Evaluation result will be stored in the example path, whose folder name is "eval". Under this, you can find result like the followings in log.

  • evaluating ResNet-50 with CIFAR-10 dataset
result: {'acc': 0.91446314102564111} ckpt=~/resnet50_cifar10/train_parallel0/resnet-90_195.ckpt
  • evaluating ResNet-50 with ImageNet2012 dataset
result: {'acc': 0.7671054737516005} ckpt=train_parallel0/resnet-90_5004.ckpt
  • evaluating ResNet-101 with ImageNet2012 dataset
result: {'top_5_accuracy': 0.9429417413572343, 'top_1_accuracy': 0.7853513124199744} ckpt=train_parallel0/resnet-120_5004.ckpt

Running on GPU

# distributed training example
sh run_distribute_train_gpu.sh [resnet50|resnet101] [cifar10|imagenet2012]  [DATASET_PATH] [PRETRAINED_CKPT_PATH](optional)

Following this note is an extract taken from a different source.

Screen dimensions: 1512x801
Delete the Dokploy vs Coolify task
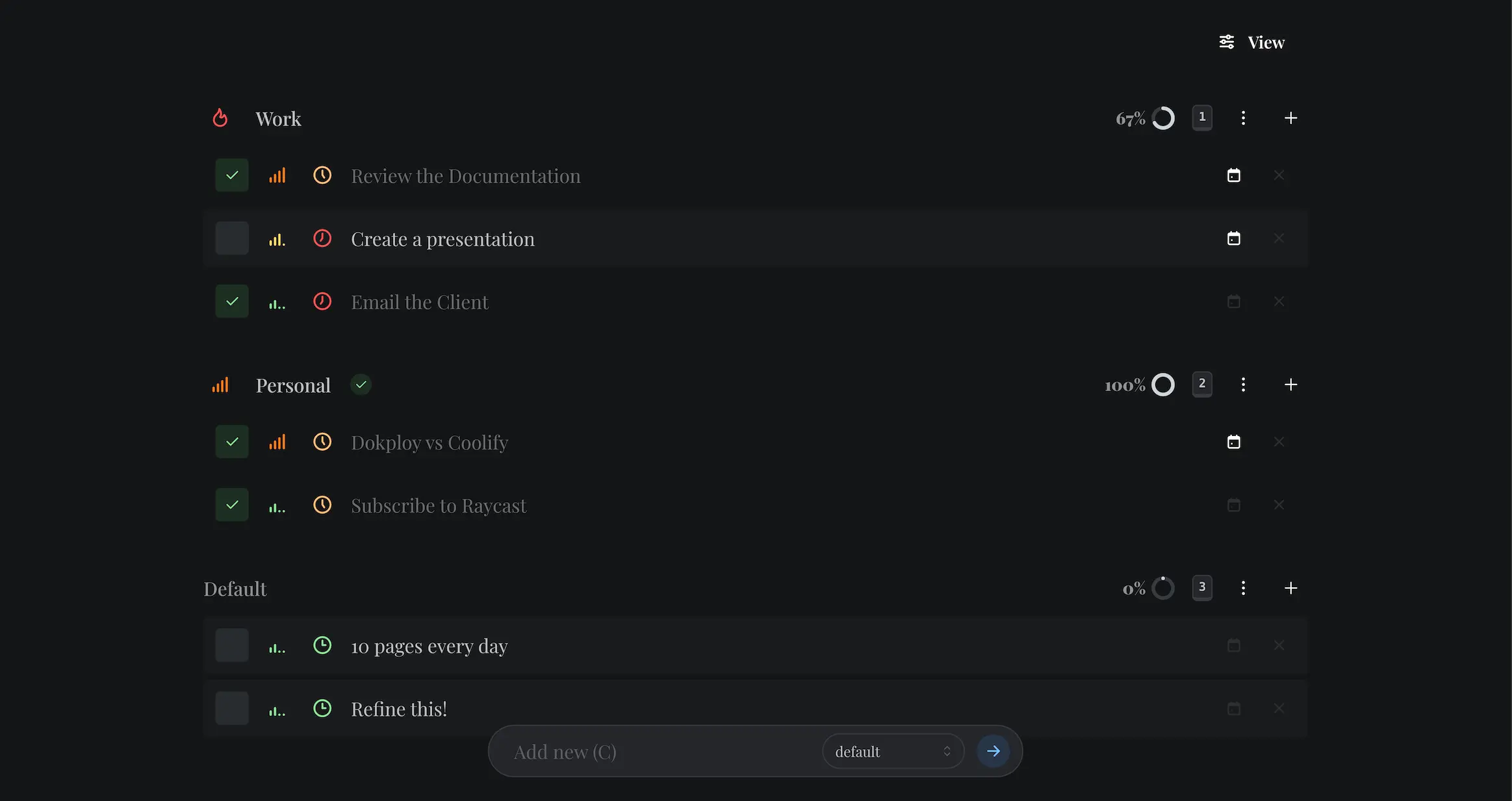(1279, 442)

# standalone training example
sh run_standalone_train_gpu.sh [resnet50|resnet101] [cifar10|imagenet2012] [DATASET_PATH] [PRETRAINED_CKPT_PATH](optional)

# infer example
sh run_eval_gpu.sh [resnet50|resnet101] [cifar10|imagenet2012] [DATASET_PATH] [CHECKPOINT_PATH]

Running parameter server mode training

# parameter server training Ascend example
sh run_parameter_server_train.sh [resnet50|resnet101] [cifar10|imagenet2012] [RANK_TABLE_FILE] [DATASET_PATH] [PRETRAINED_CKPT_PATH](optional)

# parameter server training GPU example
sh run_parameter_server_train_gpu.sh [resnet50|resnet101] [cifar10|imagenet2012] [DATASET_PATH] [PRETRAINED_CKPT_PATH](optional)

> The way to evaluate is the same as the examples above.